Yo y mi padre somos uno Si la estética del bajo continuo de la música religiosa intenta recrear el Verbo, principio de la totalidad que se afirma en una sola unidad, la música para órgano solo intenta «unir el alma humana del creyente con la fuerza central todopoderosa, de la cual proviene el principio de la vida y a la cual todos debemos nuestra existencia». A pesar que estas palabras transcendentes son de Richard Wagner y se escapan del contexto de la música para órgano, un organista completo y absoluto como Johann Sebastian Bach estaba convencido que «el órgano es el fundamento mas seguro de la música, con una causa y un fin último, honrar a Dios y recrear el espíritu». ¿ Honrar a Dios? ¿ Recrear el espíritu? ¿Son tan sólo expresiones retóricas, o verdaderamente obedecen a la convicción de que la música como manifestación sonora, proveniente de la vibración de la materia, puede activar la fuerza vibratoria universal que, a juicio de Wagner, es la que une el alma humana con la Fuerza central todopoderosa, o sea bajo el prisma del cristianismo con Dios?
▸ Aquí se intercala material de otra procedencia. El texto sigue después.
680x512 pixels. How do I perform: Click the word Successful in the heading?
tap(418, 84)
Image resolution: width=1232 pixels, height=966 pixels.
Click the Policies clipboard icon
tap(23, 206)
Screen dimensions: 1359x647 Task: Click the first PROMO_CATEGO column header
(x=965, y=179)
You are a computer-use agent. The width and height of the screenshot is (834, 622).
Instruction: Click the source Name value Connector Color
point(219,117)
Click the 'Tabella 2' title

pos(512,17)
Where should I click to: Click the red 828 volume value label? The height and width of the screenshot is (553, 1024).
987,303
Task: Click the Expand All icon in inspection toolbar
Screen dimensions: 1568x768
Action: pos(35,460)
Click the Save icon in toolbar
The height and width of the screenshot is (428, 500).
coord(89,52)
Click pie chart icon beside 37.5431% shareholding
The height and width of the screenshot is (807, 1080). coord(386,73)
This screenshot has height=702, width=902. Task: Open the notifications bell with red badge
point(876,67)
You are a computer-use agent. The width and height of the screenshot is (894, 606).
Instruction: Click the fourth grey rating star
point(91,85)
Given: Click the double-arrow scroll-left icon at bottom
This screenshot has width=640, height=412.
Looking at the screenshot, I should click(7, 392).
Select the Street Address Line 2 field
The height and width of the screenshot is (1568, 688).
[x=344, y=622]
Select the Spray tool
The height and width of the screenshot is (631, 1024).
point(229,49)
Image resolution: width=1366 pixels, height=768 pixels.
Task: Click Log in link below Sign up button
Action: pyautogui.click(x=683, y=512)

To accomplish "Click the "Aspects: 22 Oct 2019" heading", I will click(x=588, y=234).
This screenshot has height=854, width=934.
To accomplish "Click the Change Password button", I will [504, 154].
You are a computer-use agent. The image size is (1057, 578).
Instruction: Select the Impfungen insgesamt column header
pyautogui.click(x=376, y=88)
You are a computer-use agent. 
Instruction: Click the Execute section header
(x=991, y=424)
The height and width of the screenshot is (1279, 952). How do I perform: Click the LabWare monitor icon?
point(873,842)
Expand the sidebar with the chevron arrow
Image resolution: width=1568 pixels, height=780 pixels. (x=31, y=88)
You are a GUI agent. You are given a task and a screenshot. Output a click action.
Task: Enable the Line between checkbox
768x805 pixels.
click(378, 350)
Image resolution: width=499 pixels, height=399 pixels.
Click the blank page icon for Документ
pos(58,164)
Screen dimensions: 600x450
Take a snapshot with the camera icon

Sentir-se absolutamente fusionado en el, interior de una arquitectura musical, construida a partir del tejido sonoro del instrumento del órgano, puede ser una vía para sentirse más cercano a Dios. Sólo así se puede entender la presencia constante del instrumento en el interior de los templos cristianos. Consecuentemente, el órgano deja de ser una mera presencia física y pasa a ser el medio sonoro que le proporcionará al fiel la oportunidad de mantener un peculiar trato con Dios y demostrarle que el yo más profundo de uno mismo forma parte de un Todo.

Más allá de las diferencias estilísticas y estéticas que podemos apreciar en las diferentes obras para órgano en el transcurso del festival (desde la maestría de Bach, hasta el profundo misticismo de Oliver Messiaen, pasando por una interesante muestra de la escuela catalana del siglo dieciocho con ejemplos de Baguer, Gallés y Casanoves) todas intentan corroborar el misterio expresado por san Juan: poder reconocer a través de una vivencia maravillosa y venerable que todos nosotros somos uno con el Creador.